Top of Given data

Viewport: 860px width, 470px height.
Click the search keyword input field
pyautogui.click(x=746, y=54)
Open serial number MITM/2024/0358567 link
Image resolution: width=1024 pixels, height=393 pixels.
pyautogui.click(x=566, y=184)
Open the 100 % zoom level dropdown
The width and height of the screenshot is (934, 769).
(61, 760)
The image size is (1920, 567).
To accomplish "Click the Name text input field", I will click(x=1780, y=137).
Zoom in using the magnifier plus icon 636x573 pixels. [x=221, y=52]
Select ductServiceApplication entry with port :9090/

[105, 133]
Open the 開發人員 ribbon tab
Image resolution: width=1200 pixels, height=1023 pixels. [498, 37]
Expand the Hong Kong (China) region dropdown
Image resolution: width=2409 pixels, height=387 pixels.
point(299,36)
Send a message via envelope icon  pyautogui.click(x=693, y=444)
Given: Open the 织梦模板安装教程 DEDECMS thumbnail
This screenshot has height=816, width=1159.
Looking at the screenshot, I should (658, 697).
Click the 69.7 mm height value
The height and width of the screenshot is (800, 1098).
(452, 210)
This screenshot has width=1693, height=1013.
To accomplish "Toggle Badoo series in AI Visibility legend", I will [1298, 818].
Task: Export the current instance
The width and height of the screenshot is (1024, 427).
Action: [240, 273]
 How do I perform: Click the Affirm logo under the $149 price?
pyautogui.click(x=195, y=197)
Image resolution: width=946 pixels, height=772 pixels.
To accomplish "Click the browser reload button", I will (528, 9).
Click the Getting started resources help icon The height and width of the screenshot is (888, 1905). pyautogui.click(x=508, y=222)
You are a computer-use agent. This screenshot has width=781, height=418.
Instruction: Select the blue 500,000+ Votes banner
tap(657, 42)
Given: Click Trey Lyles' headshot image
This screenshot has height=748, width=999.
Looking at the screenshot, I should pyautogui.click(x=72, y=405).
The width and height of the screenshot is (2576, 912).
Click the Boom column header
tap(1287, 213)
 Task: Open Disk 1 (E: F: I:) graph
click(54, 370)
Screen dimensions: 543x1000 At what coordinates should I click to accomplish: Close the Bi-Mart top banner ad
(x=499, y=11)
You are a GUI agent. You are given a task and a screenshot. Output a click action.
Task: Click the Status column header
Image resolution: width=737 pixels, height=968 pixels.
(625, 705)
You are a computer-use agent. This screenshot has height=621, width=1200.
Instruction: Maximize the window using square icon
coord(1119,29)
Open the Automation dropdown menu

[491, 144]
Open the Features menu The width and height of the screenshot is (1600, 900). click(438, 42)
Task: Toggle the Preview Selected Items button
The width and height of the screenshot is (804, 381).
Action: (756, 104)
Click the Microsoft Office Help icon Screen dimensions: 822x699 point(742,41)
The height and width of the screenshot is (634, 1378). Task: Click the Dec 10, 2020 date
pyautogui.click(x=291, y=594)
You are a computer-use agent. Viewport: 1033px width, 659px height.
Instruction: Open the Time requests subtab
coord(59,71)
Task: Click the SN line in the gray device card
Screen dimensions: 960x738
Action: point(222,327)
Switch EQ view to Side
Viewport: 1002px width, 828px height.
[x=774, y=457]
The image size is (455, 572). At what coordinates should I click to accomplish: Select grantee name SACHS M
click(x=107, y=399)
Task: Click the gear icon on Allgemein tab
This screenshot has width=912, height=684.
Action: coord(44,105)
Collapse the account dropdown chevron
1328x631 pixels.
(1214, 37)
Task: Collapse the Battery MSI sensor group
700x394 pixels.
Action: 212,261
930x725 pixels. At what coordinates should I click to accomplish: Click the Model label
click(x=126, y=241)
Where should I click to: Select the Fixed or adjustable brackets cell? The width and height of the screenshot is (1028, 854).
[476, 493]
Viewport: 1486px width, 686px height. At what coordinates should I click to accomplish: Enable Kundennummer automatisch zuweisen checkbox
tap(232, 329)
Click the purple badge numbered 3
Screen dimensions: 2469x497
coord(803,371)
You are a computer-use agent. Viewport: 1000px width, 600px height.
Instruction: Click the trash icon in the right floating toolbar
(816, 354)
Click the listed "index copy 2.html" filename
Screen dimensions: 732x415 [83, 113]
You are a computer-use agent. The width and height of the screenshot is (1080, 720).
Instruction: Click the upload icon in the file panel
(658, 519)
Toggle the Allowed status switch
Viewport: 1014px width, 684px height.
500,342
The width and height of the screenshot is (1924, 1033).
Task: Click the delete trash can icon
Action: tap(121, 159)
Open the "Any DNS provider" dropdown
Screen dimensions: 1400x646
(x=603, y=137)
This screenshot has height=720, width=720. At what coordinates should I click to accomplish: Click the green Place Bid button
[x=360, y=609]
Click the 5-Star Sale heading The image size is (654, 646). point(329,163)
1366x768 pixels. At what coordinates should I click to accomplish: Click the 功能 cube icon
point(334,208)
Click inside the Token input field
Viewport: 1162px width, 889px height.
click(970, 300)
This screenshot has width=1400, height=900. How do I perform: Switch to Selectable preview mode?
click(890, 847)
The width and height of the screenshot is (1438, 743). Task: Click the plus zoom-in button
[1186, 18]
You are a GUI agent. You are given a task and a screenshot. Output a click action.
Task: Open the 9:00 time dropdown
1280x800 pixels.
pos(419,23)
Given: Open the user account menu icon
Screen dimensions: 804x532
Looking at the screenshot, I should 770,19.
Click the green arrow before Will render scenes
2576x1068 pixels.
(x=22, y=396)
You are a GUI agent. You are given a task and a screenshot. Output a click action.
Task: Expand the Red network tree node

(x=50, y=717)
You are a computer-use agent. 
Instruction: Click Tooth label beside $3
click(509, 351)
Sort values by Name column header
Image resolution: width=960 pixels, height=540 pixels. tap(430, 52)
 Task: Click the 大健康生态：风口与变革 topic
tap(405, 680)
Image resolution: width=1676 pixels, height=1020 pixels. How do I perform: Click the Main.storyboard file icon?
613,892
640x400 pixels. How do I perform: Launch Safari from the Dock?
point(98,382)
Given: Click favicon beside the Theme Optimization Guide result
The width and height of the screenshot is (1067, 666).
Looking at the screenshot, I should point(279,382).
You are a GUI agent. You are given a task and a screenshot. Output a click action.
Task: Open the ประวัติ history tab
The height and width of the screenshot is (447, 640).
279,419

Bottom of Given data

● Your objective: Going through the entries above, report how many lines contain the word "account", with no other text.

● Exercise solution: 2